### PROVIDED MATERIAL ###

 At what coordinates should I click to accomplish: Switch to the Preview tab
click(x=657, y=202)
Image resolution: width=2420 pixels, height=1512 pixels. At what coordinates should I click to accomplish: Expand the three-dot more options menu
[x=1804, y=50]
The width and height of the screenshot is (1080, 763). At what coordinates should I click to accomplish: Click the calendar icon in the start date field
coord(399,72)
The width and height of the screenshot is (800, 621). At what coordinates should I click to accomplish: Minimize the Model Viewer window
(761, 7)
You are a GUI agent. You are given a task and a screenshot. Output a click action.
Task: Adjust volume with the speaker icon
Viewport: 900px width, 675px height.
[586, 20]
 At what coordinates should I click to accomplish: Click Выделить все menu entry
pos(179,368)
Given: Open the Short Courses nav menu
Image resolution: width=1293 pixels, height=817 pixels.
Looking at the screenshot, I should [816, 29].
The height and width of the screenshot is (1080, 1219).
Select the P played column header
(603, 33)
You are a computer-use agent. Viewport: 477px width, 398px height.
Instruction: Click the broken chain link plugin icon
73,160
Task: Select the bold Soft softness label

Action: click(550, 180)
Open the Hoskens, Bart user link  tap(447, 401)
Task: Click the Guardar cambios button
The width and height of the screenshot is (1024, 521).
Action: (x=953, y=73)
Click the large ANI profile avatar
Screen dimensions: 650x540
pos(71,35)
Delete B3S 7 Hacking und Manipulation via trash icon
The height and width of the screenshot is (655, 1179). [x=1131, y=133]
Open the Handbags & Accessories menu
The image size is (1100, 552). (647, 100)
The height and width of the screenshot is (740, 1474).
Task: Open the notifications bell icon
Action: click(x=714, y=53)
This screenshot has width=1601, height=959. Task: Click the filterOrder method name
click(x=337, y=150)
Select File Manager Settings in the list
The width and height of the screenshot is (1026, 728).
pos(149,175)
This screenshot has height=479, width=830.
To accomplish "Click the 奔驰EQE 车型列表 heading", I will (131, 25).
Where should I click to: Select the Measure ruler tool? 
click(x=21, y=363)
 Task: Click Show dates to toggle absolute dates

###

EXERCISE GOAL: All of the data above should be set down again exactly.

TASK RESULT:
 At what coordinates should I click to accomplish: Switch to the Preview tab
click(x=657, y=202)
Image resolution: width=2420 pixels, height=1512 pixels. At what coordinates should I click to accomplish: Expand the three-dot more options menu
[x=1804, y=50]
The width and height of the screenshot is (1080, 763). At what coordinates should I click to accomplish: Click the calendar icon in the start date field
coord(399,72)
The width and height of the screenshot is (800, 621). At what coordinates should I click to accomplish: Minimize the Model Viewer window
(761, 7)
You are a GUI agent. You are given a task and a screenshot. Output a click action.
Task: Adjust volume with the speaker icon
Viewport: 900px width, 675px height.
[586, 20]
 At what coordinates should I click to accomplish: Click Выделить все menu entry
pos(179,368)
Given: Open the Short Courses nav menu
Image resolution: width=1293 pixels, height=817 pixels.
Looking at the screenshot, I should [816, 29].
The height and width of the screenshot is (1080, 1219).
Select the P played column header
(603, 33)
You are a computer-use agent. Viewport: 477px width, 398px height.
Instruction: Click the broken chain link plugin icon
73,160
Task: Select the bold Soft softness label

Action: click(550, 180)
Open the Hoskens, Bart user link  tap(447, 401)
Task: Click the Guardar cambios button
The width and height of the screenshot is (1024, 521).
Action: (x=953, y=73)
Click the large ANI profile avatar
Screen dimensions: 650x540
pos(71,35)
Delete B3S 7 Hacking und Manipulation via trash icon
The height and width of the screenshot is (655, 1179). [x=1131, y=133]
Open the Handbags & Accessories menu
The image size is (1100, 552). (647, 100)
The height and width of the screenshot is (740, 1474).
Task: Open the notifications bell icon
Action: click(x=714, y=53)
This screenshot has width=1601, height=959. Task: Click the filterOrder method name
click(x=337, y=150)
Select File Manager Settings in the list
The width and height of the screenshot is (1026, 728).
pos(149,175)
This screenshot has height=479, width=830.
To accomplish "Click the 奔驰EQE 车型列表 heading", I will (131, 25).
Where should I click to: Select the Measure ruler tool? 
click(x=21, y=363)
 Task: Click Show dates to toggle absolute dates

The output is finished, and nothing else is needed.